S&P upgrades Croatia to 'A-' citing reform progress
/ bne IntelliNews
By Clare Nuttall in Glasgow September 15, 2024

Standard & Poor’s (S&P) Global Ratings has upgraded Croatia's long-term foreign and local currency sovereign credit ratings to 'A-' from ‘BBB+’, the agency said on September 13. 

The rating is the highest in the country’s history. "In our view, Croatia's reform progress has further deepened its integration with its European and global partners, resulting in broader institutional improvements," S&P said in a statement. 

The outlook is positive, signaling potential for further upgrades in the next two years. S&P affirmed Croatia's 'A-2' short-term foreign and local currency sovereign credit ratings.

Croatia's economy, heavily driven by tourism, is expected to expand by an average of 3% annually from 2024 to 2027. This growth will contribute to steady income convergence with the eurozone average.

Croatia's reform agenda, supported by investments from the Next Generation EU funds, is seen as a key driver for enhancing the country's economic growth potential by diversifying the economy and boosting productivity. The positive outlook reflects the possibility of an upgrade if Croatia's economic and external resilience continue to strengthen.

S&P indicated an upside scenario where Croatia's ratings could be raised if the country's external position improves significantly, possibly due to strong current account surpluses. Furthermore, reforms that boost economic competitiveness and productivity could lead to a more diversified economy, reducing reliance on tourism.

However, a downside scenario could see the outlook revised to stable if Croatia's economic, budgetary, or external performance deteriorates. Long-term risks include net emigration and an aging population, which could constrain economic growth and public finances.

The upgrade reflects S&P's view that Croatia's enhanced integration with European and global policy partners has incentivized reform implementation, leading to broader institutional improvements and contributing to a structural increase in the country's wealth.

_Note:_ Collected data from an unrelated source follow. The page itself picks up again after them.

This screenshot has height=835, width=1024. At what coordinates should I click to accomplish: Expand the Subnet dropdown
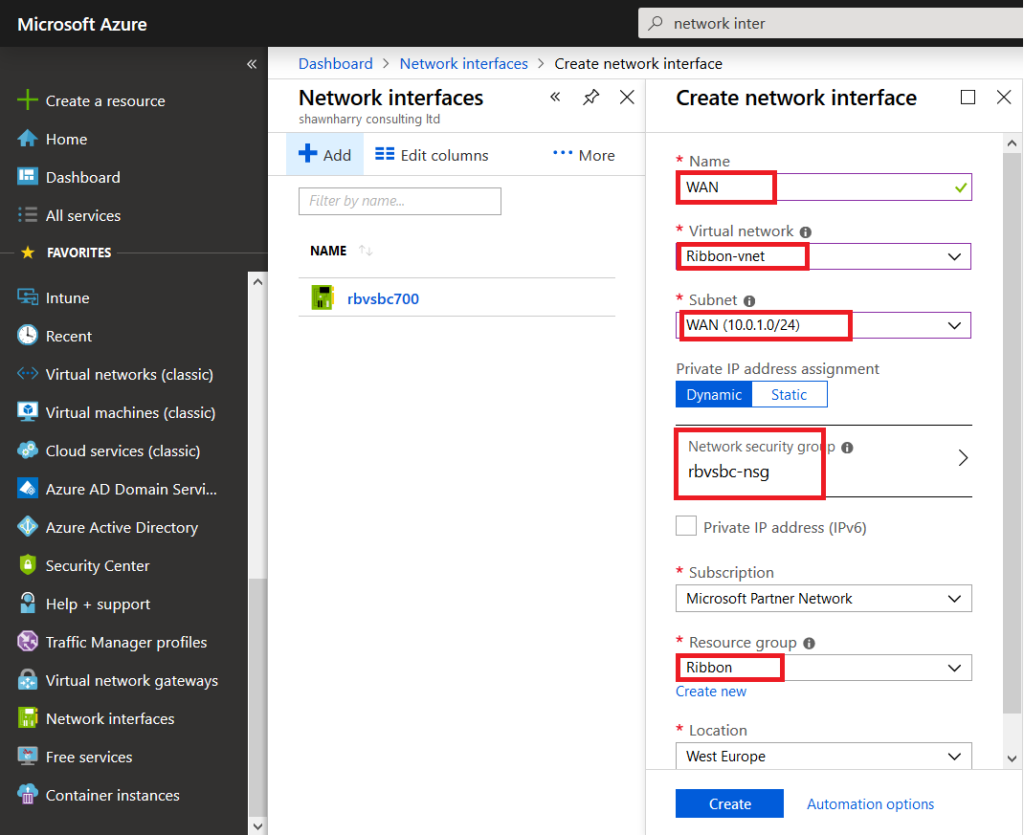(953, 325)
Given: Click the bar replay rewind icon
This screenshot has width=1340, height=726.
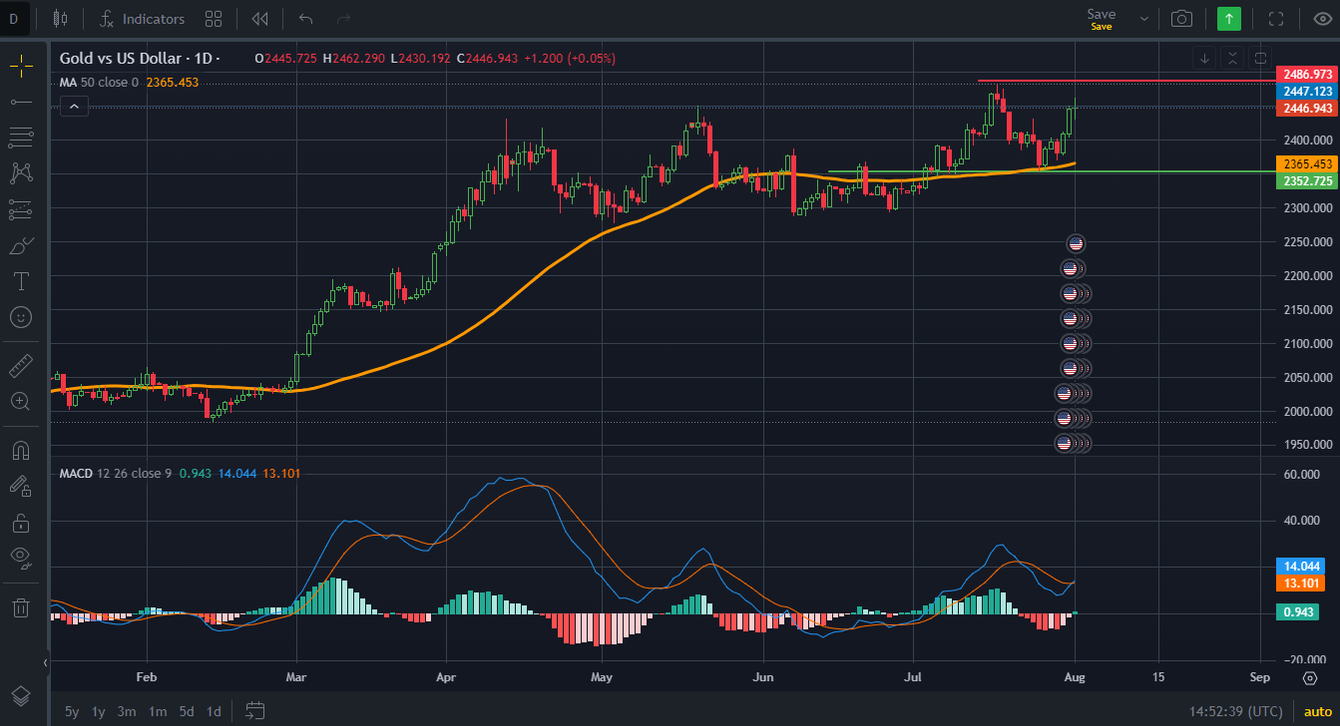Looking at the screenshot, I should 260,18.
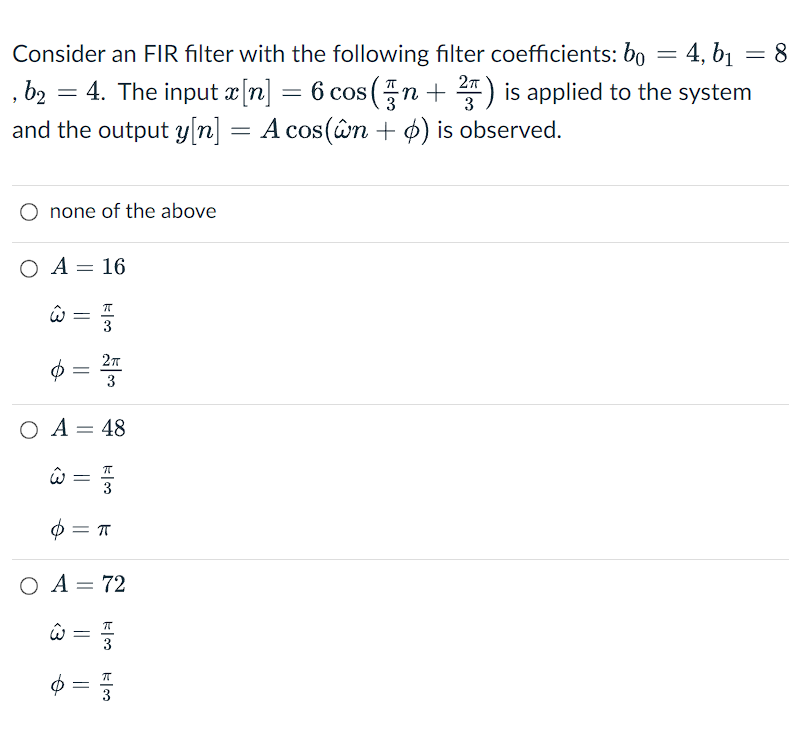Click the phase value φ = π
Image resolution: width=805 pixels, height=736 pixels.
80,529
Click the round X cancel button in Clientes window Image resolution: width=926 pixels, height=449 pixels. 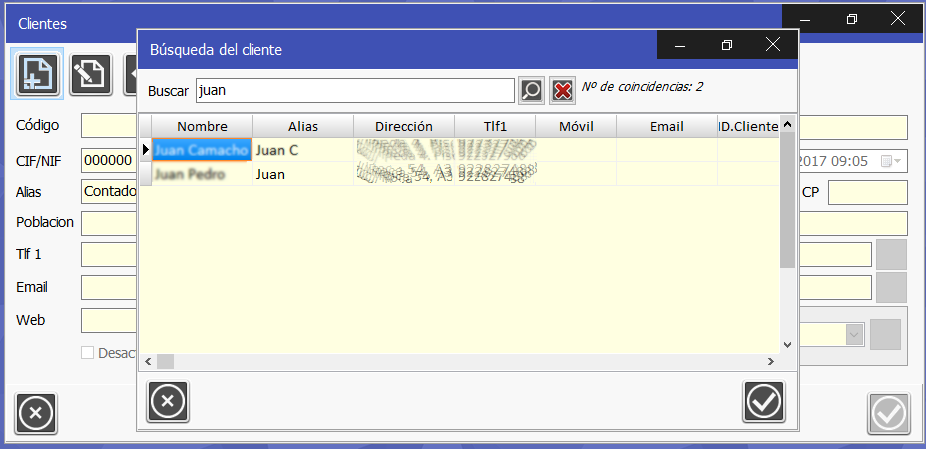(35, 413)
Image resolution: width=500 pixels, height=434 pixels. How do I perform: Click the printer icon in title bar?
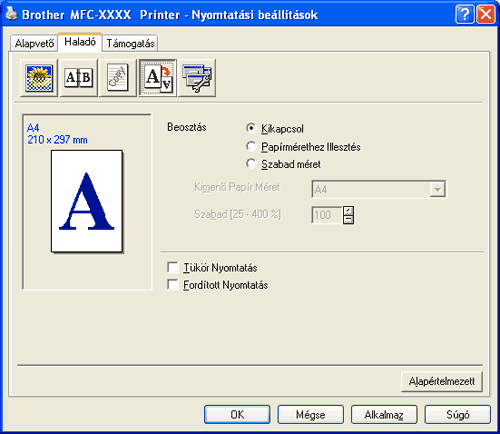[11, 14]
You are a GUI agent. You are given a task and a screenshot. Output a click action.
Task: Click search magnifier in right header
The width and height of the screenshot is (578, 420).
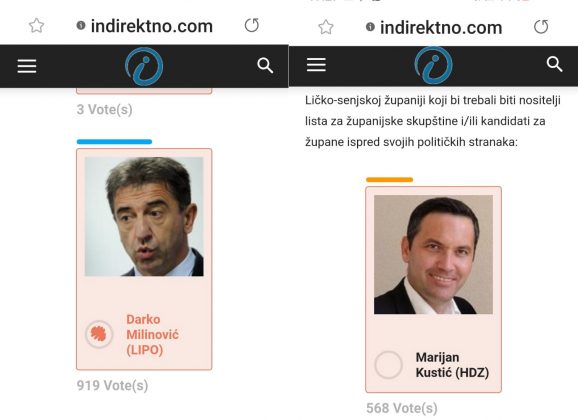click(554, 64)
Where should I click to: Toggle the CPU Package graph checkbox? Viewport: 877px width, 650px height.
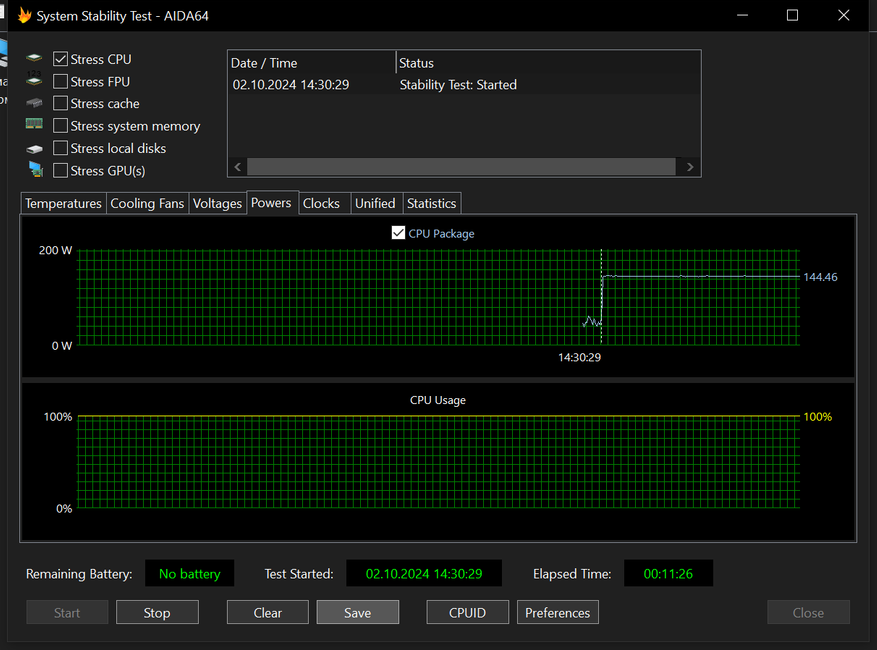point(399,233)
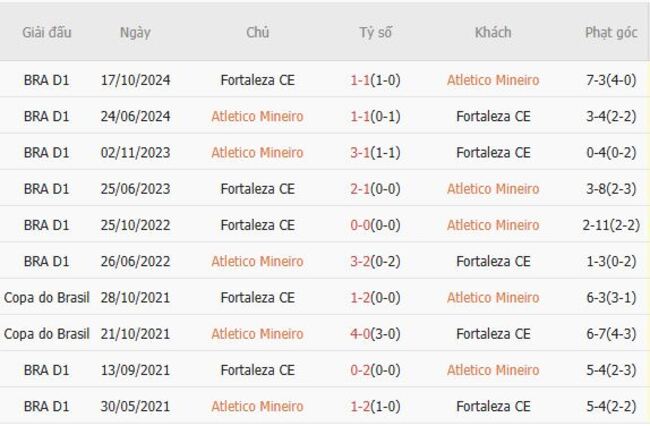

The Croatian government continues to implement a comprehensive reform agenda aimed at reversing structural weaknesses, enhancing economic competitiveness, and improving key institutions' efficiency, S&P said. These reforms are considered vital for addressing structural challenges, such as a declining population and sluggish productivity growth.

Croatia's economy is projected to grow by 3.4% in 2024, outperforming the eurozone average of 0.7%. This growth is driven by high private consumption, solid investments, and a strong tourism season. Wage growth, fueled by recent public-sector wage hikes and a tight labour market, is expected to benefit private consumption.

S&P forecasts that Croatia's real economic growth will continue to outperform its eurozone peers from 2025 to 2027, averaging about 3% annually. Despite challenges posed by a declining population and sluggish productivity growth, the country has shown significant economic expansion over recent years.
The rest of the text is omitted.